Three minutes’ walk away, in Bishopsgate, smiling officers shared a joke with men and women pitching tents along the road, a family offered them chocolate brownies from an organic food stall and a few lads politely queued up outside the compost toilet tent.

 

But late last night there was a stand-off as officers moved to start to break up the climate camp that had been set up.

 

Violence spread as far as London Bridge, with riot police chasing groups of demonstrators, who responded with bottles and other missiles.

 

Commanders at the Met, who are said to be among the best public order officers in the world, insisted they would not let the city be brought to a standstill.

 

They used familiar tactics to trap 4,000 people into streets outside the Bank of England in a practice known as “kettling”, tightening the cordon when violence flared in one part of Threadneedle Street and a group of protesters, whose faces were covered, broke into the Royal Bank of Scotland.

 

Commander Bob Broadhurst, in charge of the operation, said his aim was to facilitate peaceful protest.

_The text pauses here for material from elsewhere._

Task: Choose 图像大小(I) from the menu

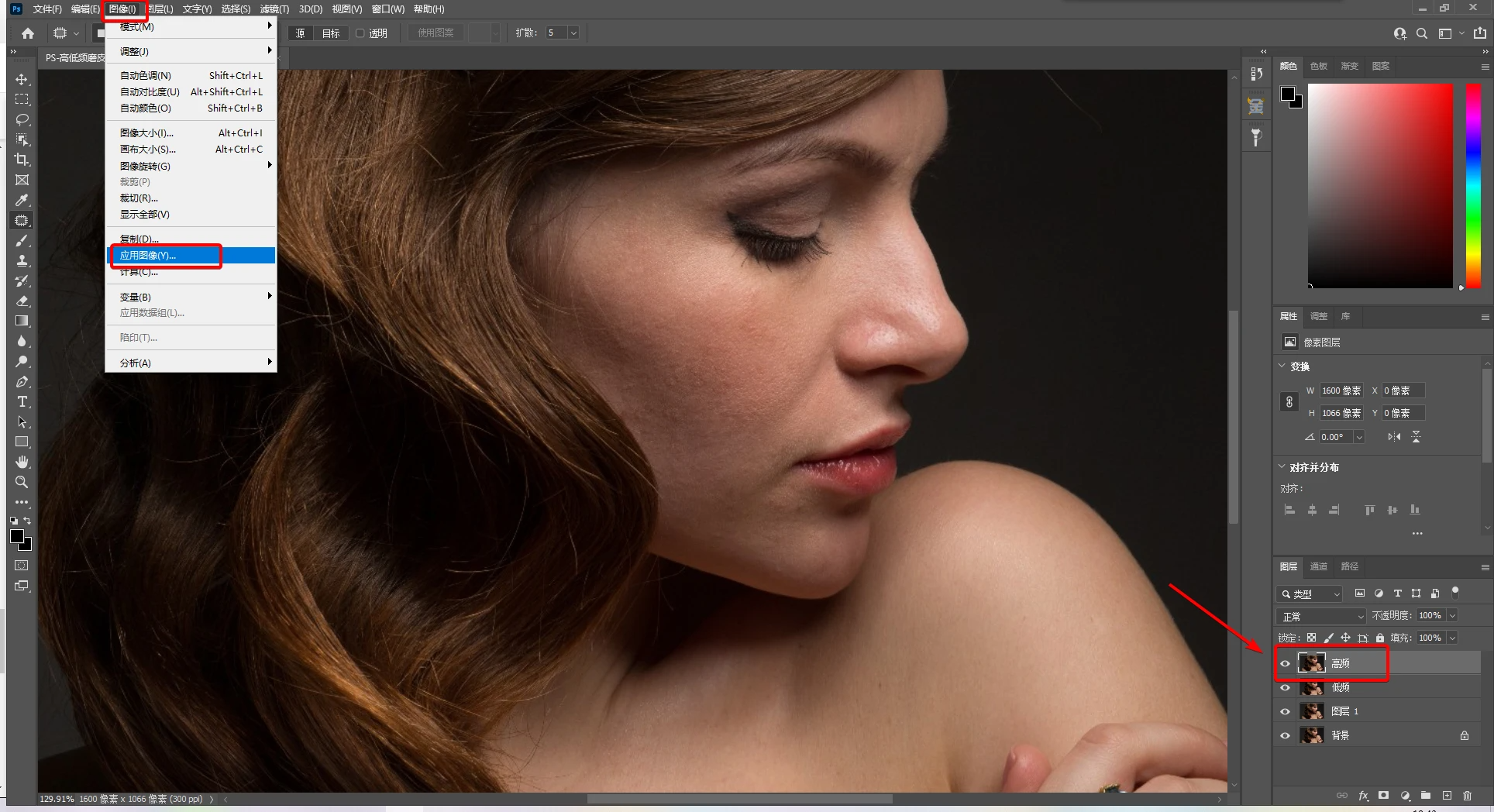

But those peaceful demonstrators caught inside the cordon with no toilet facilities, and little water, questioned the idea that they were being allowed to exercise their right to march.

 

“The police should let us dribble out when we need to,” said June Rogers, a gardener from south London. “We’ve just come on a peaceful protest. We’ve got fire in our belly and we want to say something and be heard, we are just ordinary people but they made the situation worse.”

 

Jeannie Mackie, a barrister who had attended the climate camp as an observer, was penned in for two hours after police cordoned off both ends of Bishopsgate.

 

“I thought it was completely unnecessary,” she said.

 

“I was kept for two hours. Lines of police lined up with their batons and they were completely pumped up and looking to have a go. My feeling was everyone in there was peaceful but they wanted to clear them out.” Responding to the police use of the kettling technique she said that although the courts had ruled that it was legal, there had to be a good reason. “I asked one officer could I go and he said no – I might to and cause trouble. I giggled and said that wasn’t very likely and he said, ‘you can never tell with these people’.”

 

Scotland Yard said a cordon was used because missiles were being thrown at officers. It also said that portaloos and water had been moved in.

 

Earlier in the day demonstrations had started close to the Bank of England, storming a Royal Bank of Scotland branch, and baton-wielding police charging a sit-down protest by students.

 

Much of the protesting was peaceful, but some bloody skirmishes broke out as police tried to keep thousands of people in containment pens surrounding the Bank of England on Threadneedle Street.

 

Some buildings in the City had been boarded up in anticipation of trouble, with staff warned to work from home or dress down.

 

As protesters began to gather, after 11am, some City workers were seen waving £10 notes at them from office windows.

 

After the charge against the sit-down protest at students, there were complaints that officers had been heavy handed.

 

“When people surrounded RBS, I could understand police tactics,” said Jack Bright, 19. “We were sat down, trying to have a peaceful protest, but they started whacking us.”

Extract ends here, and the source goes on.